● **GIVEN RECORDS**
--
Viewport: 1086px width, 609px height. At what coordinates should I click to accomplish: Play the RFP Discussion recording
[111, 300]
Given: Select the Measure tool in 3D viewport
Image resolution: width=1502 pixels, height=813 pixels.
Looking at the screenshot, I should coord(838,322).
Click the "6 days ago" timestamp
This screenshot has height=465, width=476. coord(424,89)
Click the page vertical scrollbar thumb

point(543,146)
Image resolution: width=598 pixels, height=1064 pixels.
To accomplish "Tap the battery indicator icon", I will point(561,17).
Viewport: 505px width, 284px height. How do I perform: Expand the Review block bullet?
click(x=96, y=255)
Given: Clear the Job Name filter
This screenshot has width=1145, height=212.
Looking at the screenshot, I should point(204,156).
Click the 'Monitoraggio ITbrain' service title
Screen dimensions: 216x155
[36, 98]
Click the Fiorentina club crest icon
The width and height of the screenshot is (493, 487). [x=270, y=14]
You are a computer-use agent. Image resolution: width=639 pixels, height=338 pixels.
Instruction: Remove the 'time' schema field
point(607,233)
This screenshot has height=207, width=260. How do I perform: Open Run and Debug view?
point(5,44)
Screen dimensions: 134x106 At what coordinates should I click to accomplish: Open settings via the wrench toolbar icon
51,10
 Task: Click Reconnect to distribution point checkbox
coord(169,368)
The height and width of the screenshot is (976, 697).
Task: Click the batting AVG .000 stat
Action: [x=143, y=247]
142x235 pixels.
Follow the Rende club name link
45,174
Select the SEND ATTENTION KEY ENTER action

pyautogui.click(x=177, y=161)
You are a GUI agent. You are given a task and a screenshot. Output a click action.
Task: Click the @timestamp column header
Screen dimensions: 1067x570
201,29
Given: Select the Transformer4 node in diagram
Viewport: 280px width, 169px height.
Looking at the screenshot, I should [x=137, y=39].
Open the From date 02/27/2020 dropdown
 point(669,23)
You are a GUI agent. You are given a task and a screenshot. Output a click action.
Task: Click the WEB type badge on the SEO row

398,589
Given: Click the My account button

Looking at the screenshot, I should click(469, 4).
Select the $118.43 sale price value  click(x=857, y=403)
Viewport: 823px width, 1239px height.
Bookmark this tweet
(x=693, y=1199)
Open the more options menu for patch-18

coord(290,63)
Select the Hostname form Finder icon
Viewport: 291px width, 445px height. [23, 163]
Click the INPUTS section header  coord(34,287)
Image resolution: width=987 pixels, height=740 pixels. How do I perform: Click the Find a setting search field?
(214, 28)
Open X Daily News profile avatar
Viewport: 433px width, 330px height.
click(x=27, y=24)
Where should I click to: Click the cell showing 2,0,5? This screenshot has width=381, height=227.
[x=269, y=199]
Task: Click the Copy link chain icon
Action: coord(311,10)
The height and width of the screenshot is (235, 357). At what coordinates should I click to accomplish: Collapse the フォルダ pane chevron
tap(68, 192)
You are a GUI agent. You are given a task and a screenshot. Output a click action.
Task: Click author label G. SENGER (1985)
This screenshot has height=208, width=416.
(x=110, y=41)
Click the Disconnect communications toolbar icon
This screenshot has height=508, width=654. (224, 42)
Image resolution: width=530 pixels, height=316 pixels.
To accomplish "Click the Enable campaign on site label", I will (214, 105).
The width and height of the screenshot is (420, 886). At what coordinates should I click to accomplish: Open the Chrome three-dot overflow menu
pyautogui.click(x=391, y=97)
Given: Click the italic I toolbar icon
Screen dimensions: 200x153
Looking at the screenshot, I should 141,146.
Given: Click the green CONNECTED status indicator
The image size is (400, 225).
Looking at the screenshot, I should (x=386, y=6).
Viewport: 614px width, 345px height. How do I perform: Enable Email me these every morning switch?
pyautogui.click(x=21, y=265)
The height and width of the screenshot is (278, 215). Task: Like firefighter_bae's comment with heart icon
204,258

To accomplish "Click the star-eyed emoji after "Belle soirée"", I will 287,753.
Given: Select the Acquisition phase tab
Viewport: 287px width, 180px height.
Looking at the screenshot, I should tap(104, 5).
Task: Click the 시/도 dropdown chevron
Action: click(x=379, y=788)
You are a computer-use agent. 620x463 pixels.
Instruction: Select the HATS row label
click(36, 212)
--
● **WHAT IS NEEDED**
From the data above, output only the lines between the line containing "Task: Click Reconnect" and the line containing "Viewport: 823px width, 1239px height.", inclusive, exactly as written.

● **YOUR RESPONSE**
 Task: Click Reconnect to distribution point checkbox
coord(169,368)
The height and width of the screenshot is (976, 697).
Task: Click the batting AVG .000 stat
Action: [x=143, y=247]
142x235 pixels.
Follow the Rende club name link
45,174
Select the SEND ATTENTION KEY ENTER action

pyautogui.click(x=177, y=161)
You are a GUI agent. You are given a task and a screenshot. Output a click action.
Task: Click the @timestamp column header
Screen dimensions: 1067x570
201,29
Given: Select the Transformer4 node in diagram
Viewport: 280px width, 169px height.
Looking at the screenshot, I should [x=137, y=39].
Open the From date 02/27/2020 dropdown
 point(669,23)
You are a GUI agent. You are given a task and a screenshot. Output a click action.
Task: Click the WEB type badge on the SEO row

398,589
Given: Click the My account button

Looking at the screenshot, I should click(469, 4).
Select the $118.43 sale price value  click(x=857, y=403)
Viewport: 823px width, 1239px height.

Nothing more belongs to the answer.